Derivatives:
China will launch RMB-denominated oil futures on March 26, according to a February 9 announcement by the China Securities Regulatory Commission. The product will be listed and traded on Shanghai International Energy Exchange, a subsidiary of Shanghai Futures Exchange, said the CSRC. The new product will give China a chance to compete directly with the dollar in the global commodities market.
Bonds:
The People’s Bank of China has approved the Philippines’ plans to issue $200m worth of Panda bonds, according to a February 12 local media report. The sovereign issuer will tap the market in March, Rosalia de Leon, national treasurer of the Philippines, was quoted as saying.
“Of course, this [the issuance date] is subject to [having a] good window and competitive pricing,” she added.
Bank of China was hired as the sole bookrunner and lead underwriter for the Philippines’ debut deal last November, according to a statement published by the bank.
Investment:
Offshore investors increased their holdings of Chinese bonds traded in the interbank market in January, according to data by the China Central Depository and Clearing (CCDC) and the Shanghai Clearing House (SHCH).
Foreign investors held Rmb10.4tr ($1.65tr) of onshore bonds at the CCDC, which clears government bonds, as of January 2018, up from Rmb974.1bn in December and up 25.08% year-on-year.
Meanwhile, some Rmb208.6bn of bonds at the SHCH were held by international investors in the month, up from Rmb173.2bn in December 2017. Negotiable certificate of deposit (NCD) was the most popular product among offshore investors, with Rmb170.3bn of NCDs held by foreign investors in January.
Net foreign direct investment (FDI) in onshore financial institutions stood at $1bn in the fourth quarter of 2017, putting the net FDI in these institutions at $3.02bn for the whole of 2017, according to figures published by the State Administration of Foreign Exchange.
Hubs:
Standard Chartered’s Renminbi Globalisation Index (RGI) fell by 4.7% quarter-on-quarter in the last quarter of 2017, standing at 1,762 points at the end of last year, the bank said in a February 7 report.
Kelvin Lau, senior economist for Greater China at StanChart, blamed the index’s decline on the drop in cross-border payments and FX turnover. But the currency’s recent appreciation, with the RMB up 3.1% in the year so far, has laid the ground for a rebound in RMB internationalisation in 2018, said Lau.

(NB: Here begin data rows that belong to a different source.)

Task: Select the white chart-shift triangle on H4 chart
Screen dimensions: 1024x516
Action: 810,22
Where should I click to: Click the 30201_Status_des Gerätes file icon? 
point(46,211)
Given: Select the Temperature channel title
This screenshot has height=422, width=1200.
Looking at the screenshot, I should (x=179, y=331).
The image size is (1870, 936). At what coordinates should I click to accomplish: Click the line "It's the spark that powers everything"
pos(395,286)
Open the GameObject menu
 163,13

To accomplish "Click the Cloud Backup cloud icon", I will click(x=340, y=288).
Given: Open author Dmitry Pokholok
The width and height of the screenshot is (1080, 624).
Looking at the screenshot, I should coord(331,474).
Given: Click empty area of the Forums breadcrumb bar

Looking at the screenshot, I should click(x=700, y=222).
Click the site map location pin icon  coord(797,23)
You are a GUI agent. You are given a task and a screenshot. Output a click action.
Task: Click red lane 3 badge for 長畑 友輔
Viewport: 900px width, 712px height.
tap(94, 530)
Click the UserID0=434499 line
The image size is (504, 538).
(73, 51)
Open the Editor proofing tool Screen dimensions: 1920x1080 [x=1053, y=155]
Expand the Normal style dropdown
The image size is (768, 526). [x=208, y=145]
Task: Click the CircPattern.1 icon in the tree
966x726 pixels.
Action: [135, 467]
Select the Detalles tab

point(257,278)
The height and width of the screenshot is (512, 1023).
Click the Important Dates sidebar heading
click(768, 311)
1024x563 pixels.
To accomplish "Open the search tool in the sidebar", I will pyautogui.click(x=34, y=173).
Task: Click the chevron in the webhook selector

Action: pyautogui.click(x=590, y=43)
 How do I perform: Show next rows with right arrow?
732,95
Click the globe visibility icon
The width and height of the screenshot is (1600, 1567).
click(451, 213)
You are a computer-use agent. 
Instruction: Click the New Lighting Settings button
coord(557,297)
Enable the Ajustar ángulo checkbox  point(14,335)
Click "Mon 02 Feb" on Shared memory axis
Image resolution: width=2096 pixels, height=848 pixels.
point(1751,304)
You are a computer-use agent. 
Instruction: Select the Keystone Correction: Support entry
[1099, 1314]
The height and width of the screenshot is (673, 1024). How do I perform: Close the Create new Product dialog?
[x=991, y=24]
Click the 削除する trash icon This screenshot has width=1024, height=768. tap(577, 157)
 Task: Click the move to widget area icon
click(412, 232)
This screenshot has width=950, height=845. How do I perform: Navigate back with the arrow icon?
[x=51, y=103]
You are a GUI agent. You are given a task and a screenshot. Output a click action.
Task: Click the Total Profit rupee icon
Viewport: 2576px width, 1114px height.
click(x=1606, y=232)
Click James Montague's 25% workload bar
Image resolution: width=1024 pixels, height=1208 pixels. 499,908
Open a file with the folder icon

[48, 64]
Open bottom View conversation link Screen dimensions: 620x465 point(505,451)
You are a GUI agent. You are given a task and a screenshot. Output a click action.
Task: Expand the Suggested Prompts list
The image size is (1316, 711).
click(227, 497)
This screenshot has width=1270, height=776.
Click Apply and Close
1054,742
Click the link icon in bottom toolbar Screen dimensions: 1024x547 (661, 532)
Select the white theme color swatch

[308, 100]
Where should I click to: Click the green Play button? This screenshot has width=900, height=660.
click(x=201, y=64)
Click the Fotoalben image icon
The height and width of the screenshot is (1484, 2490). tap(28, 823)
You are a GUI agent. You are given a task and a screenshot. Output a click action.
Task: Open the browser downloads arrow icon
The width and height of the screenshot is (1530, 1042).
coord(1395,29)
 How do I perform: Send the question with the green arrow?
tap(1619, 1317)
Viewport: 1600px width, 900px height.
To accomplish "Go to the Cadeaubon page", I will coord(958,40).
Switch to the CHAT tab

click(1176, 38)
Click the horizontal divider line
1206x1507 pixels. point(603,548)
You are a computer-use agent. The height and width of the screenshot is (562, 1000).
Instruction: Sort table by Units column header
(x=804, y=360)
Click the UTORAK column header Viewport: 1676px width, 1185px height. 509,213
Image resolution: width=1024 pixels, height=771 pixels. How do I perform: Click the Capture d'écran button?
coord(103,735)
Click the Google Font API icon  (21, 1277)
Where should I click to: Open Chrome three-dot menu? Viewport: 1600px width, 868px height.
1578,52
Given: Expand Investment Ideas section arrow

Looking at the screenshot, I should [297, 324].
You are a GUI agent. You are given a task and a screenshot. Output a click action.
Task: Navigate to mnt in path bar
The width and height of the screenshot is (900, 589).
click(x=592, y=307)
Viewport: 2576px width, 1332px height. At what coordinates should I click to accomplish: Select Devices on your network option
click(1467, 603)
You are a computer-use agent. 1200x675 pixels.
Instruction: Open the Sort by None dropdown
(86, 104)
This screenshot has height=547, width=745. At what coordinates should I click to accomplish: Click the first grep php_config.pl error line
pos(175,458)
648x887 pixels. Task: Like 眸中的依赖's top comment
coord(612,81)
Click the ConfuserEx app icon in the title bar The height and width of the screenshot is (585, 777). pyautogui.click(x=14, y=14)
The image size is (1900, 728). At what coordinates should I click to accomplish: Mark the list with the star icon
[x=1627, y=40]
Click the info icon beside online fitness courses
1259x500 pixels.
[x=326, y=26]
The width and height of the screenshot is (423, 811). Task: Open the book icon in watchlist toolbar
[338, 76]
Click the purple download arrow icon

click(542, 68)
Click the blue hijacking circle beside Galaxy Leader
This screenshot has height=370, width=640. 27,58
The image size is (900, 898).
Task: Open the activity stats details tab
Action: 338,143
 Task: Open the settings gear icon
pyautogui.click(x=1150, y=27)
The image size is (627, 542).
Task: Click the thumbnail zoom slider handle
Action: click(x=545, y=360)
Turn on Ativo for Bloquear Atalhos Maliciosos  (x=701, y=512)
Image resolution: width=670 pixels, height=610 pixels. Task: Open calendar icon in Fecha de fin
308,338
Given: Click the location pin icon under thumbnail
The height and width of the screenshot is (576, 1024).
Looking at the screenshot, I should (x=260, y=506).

The bank adjusted its forecast for the onshore RMB (CNY) exchange rate from 6.45 against the dollar to 6.18 on February 2.
“The idea is not only to take into account the CNY’s strong start to the year, but also the authorities’ tolerance for more CNY strength so long as other currencies gain in tandem, all against the backdrop of more broad-based dollar weakness,” said Lau.